Severe restrictions have also sparked rare public protests around the country.
The latest official surveys showed on Wednesday that both China’s factory and services activities contracted to seven-month lows and worse than market estimations in November.
Experts warned that the “inevitable” costs of Chinese cities being forced to impose restrictions amid a surge in coronavirus cases have already started to appear.
The International Monetary Fund last week urged Beijing to “recalibrate” its Covid-19 policy to the economy while relying on market reforms to raise productivity and deliver medium- and long-term growth.
Analysts now expect the Chinese economy to grow only 3.3 per cent year-on-year in 2022, far below the official target of “around 5.5 per cent” set by the central authorities in March, according to the domestic financial data provider Wind.
In a note on Tuesday, the investment bank Nomura said that weaker demand from China would exacerbate the export downturn and add to disinflationary pressures for the rest of Asia.
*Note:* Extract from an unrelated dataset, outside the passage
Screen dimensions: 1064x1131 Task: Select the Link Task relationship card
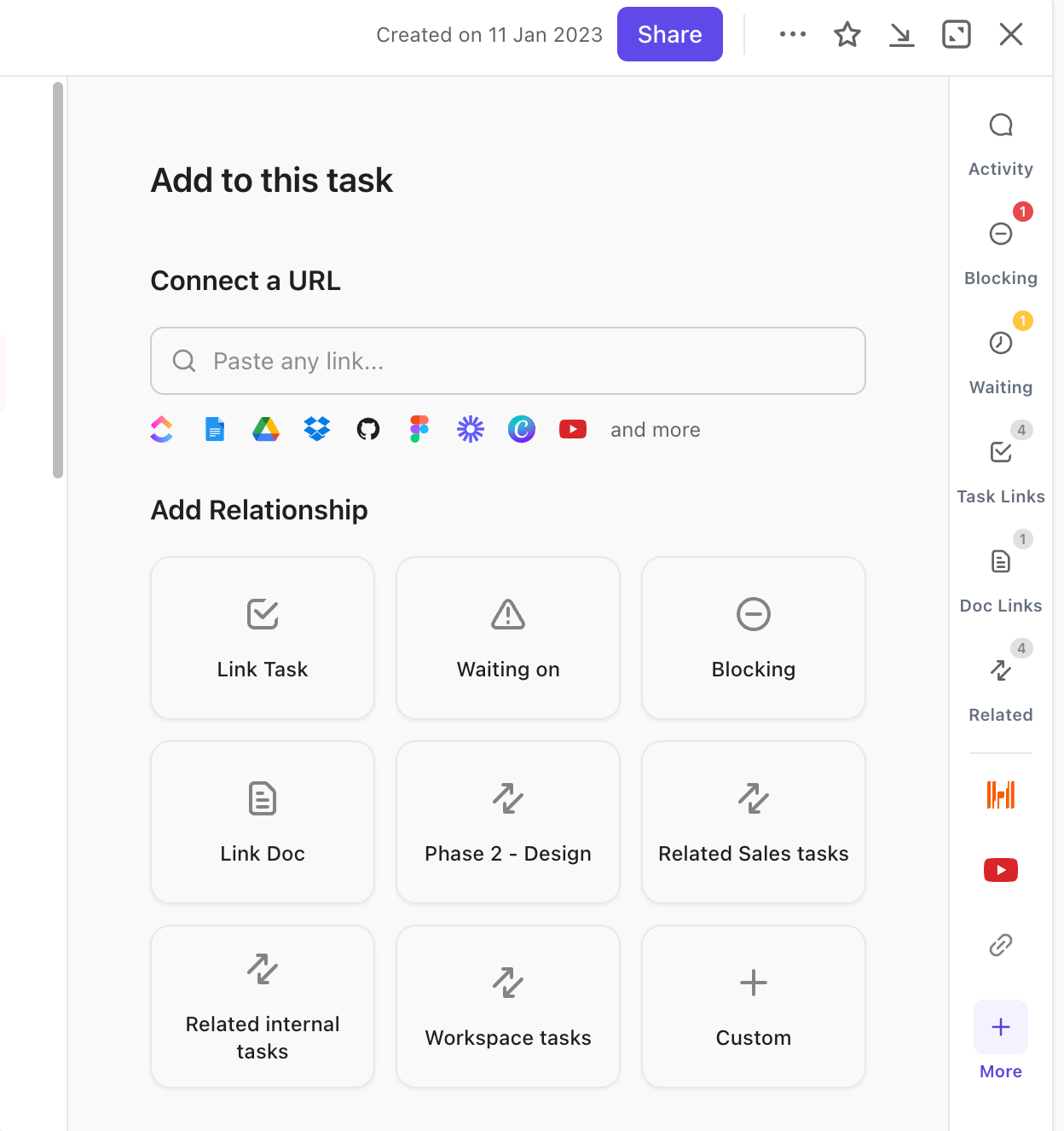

On November 23, Nomura cut its forecast for China’s fourth-quarter growth rate to 2.4 per cent from its previous estimate of 2.8 per cent. It also trimmed the forecast for China’s annual economic growth rate in 2023 to 4.0 per cent from 4.3 per cent.
After protests in several major Chinese cities over the weekend, the country’s central and local authorities appeared to have taken steps to improve their coronavirus strategy.
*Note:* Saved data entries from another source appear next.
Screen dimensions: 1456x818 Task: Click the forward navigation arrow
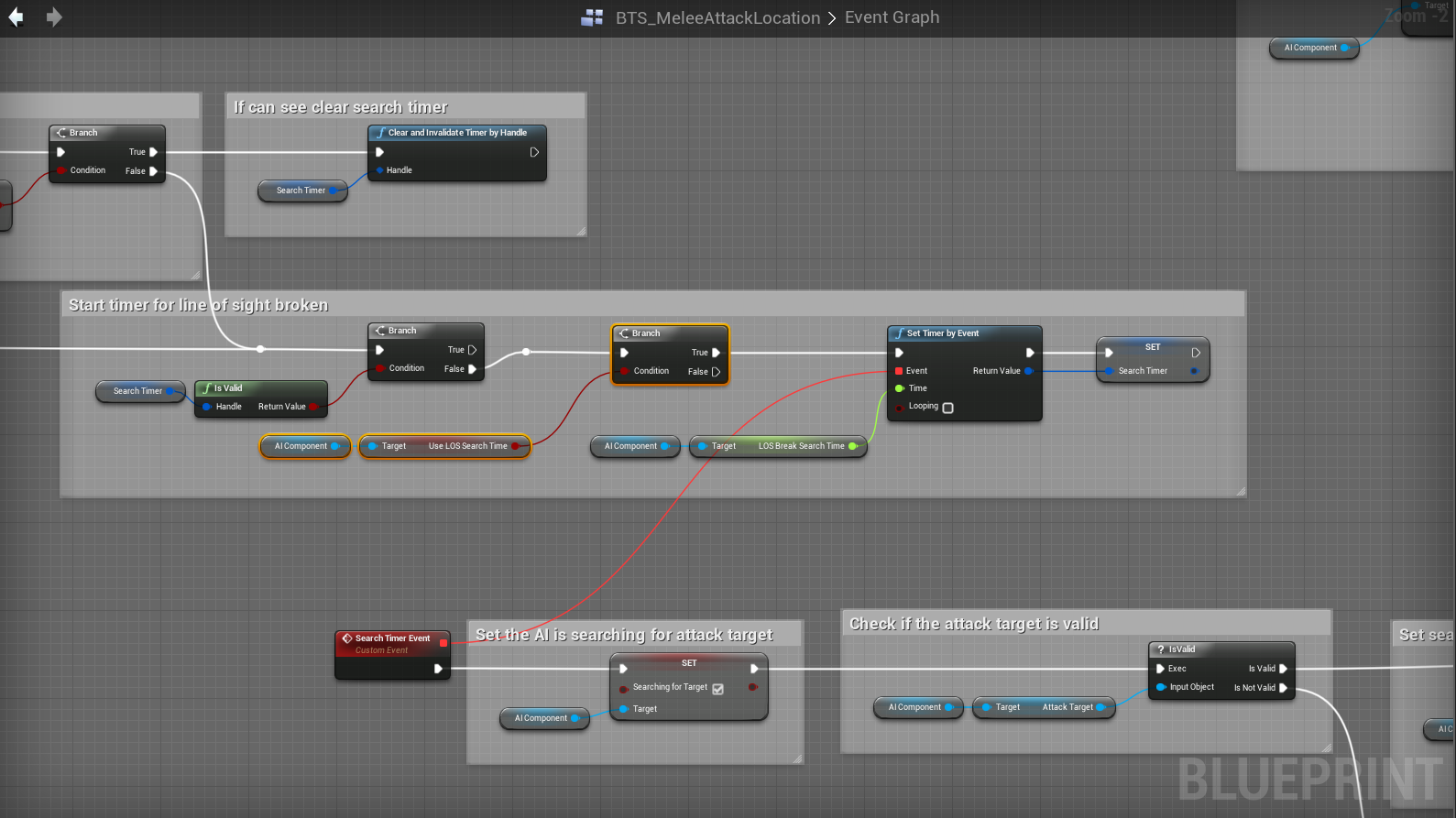tap(54, 17)
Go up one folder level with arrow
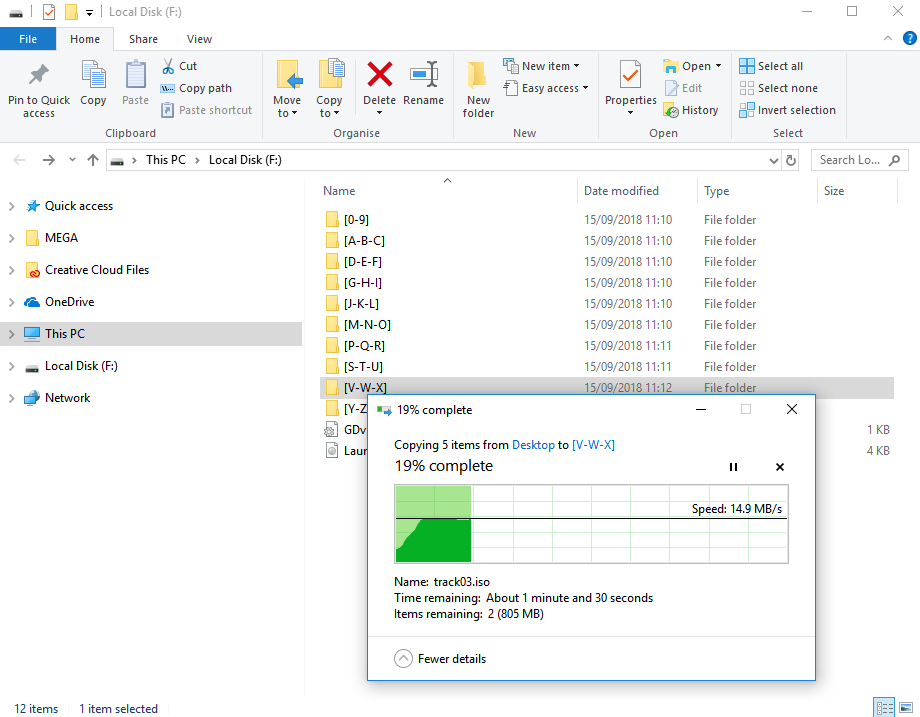Viewport: 920px width, 717px height. tap(93, 160)
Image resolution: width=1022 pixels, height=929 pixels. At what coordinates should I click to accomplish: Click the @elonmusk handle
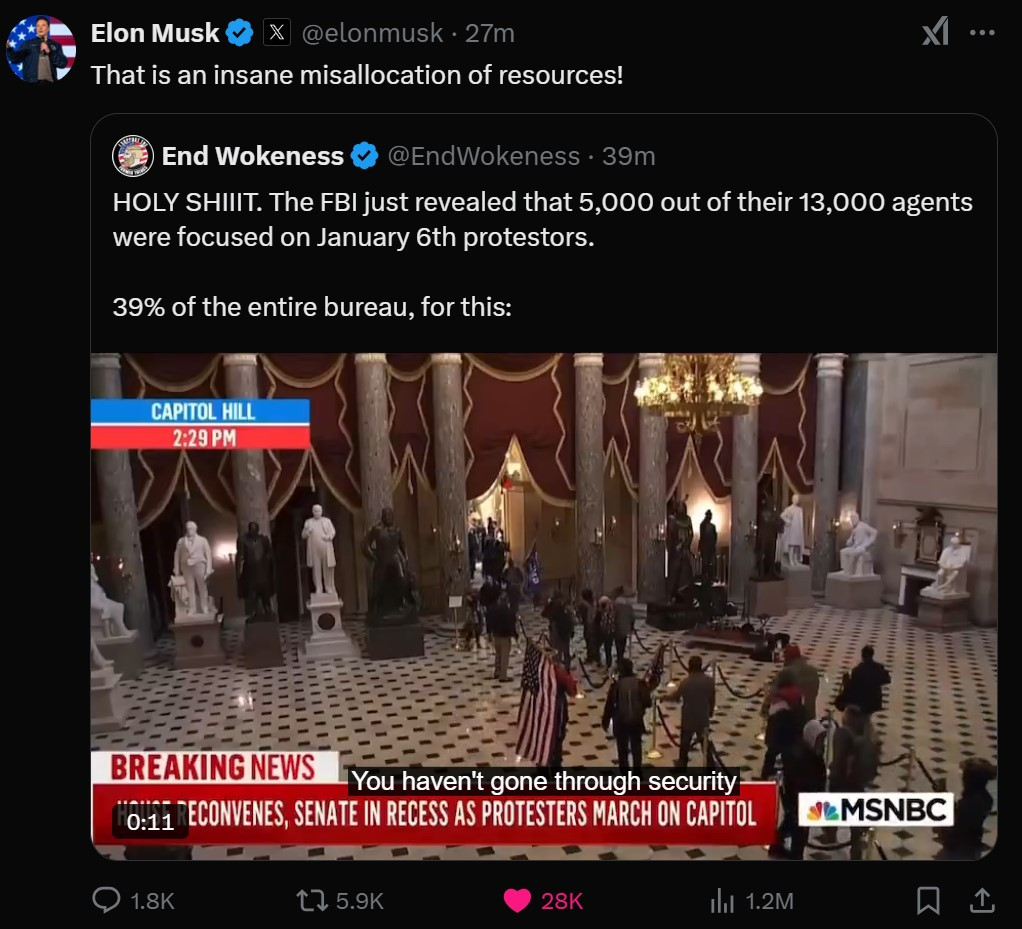[372, 33]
The cities of Guangzhou and Chongqing announced an easing of Covid restrictions on Wednesday, a move also seen in Shijiazhuang, which at one point was expected to be a pilot city for reopening.
A demonstrator in South Korea displays a placard during a solidarity protest against China’s coronavirus lockdowns on Wednesday. Photo: Yonhap via Reuters
When meeting with health officials and experts on Wednesday, Chinese Vice-Premier Sun Chunlan, the most senior official in charge of Covid response, uncommonly highlighted that “the pathogenicity of the Omicron variant weakens” and said the country was facing “a new situation and new tasks” in pandemic controls.
The memo of the meeting published by official Xinhua news agency made no mention of “zero-Covid”.
During his remarks, Powell confirmed that smaller interest rate increases were likely and could start “as soon as” the Fed’s meeting in December. But he warned that policy would likely have to remain tight “for some time” since the US had “a long way to go in restoring price stability”.
He also said US central bank officials were monitoring global financial markets and economies “very carefully”.
“My colleagues and I really think that the best thing we can do for ourselves and for the global economy is to get inflation under control as quickly as possible,” he said.